Both viroids and viruses are infectious, acellular agents that require a living host cell to replicate. However, they differ markedly in their structure, type of genetic material and hosts they infect.
| Feature | Viruses | Viroids |
|---|---|---|
| Basic nature | Infectious particles made of nucleic acid plus protein coat (capsid) | Infectious agents made only of a short RNA strand, no protein coat |
| Genetic material | Either DNA or RNA (may be single- or double-stranded) | Only RNA; small, circular, single-stranded, low molecular weight |
| Protein coat (capsid) | Present; capsid protects nucleic acid and helps in host recognition | Absent; viroids are naked RNA molecules without a capsid |
| Size | Very small, but larger than viroids | Even smaller than viruses (few hundred nucleotides long) |
| Hosts infected | Infect plants, animals, humans and microorganisms (e.g., bacteria) | Known to infect only higher plants (angiosperms) |
| Examples of diseases | Influenza, measles, polio, AIDS, COVID‑19, mosaic diseases of plants | Potato spindle tuber disease, cucumber pale fruit, coconut cadang‑cadang |
Viroids are infectious, naked RNA particles that are smaller than viruses and lack a protein coat.
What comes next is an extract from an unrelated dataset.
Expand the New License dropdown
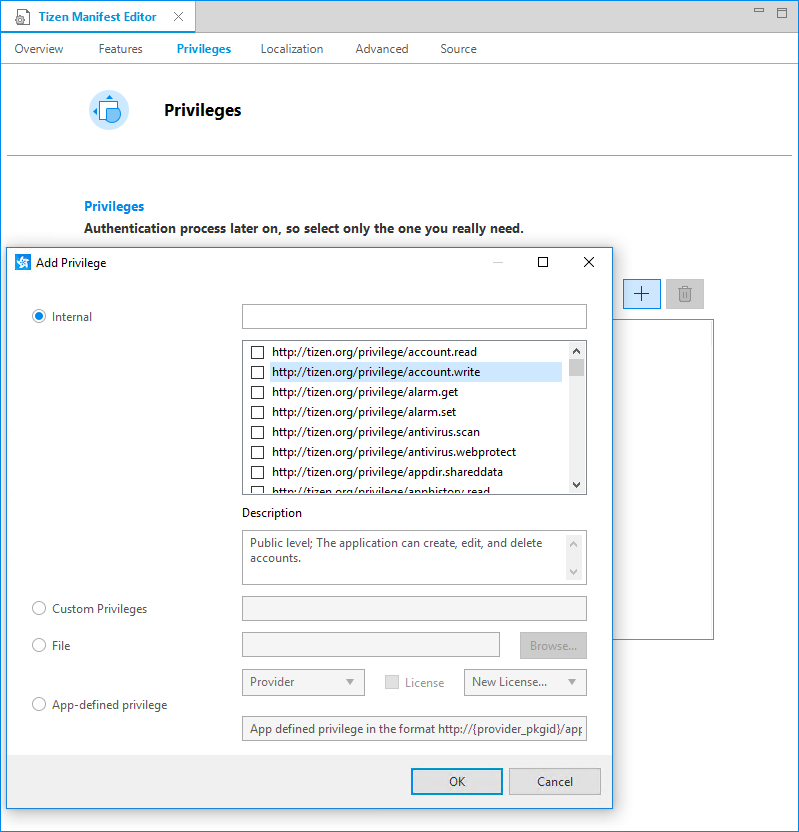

They consist of a short, circular, single-stranded RNA of low molecular weight and infect only plants. Viruses, on the other hand, have either DNA or RNA as genetic material enclosed in a protein coat (capsid) and infect plants, animals and microorganisms. Thus, viroids differ from viruses mainly in the absence of a capsid, their simpler structure and their restricted host range.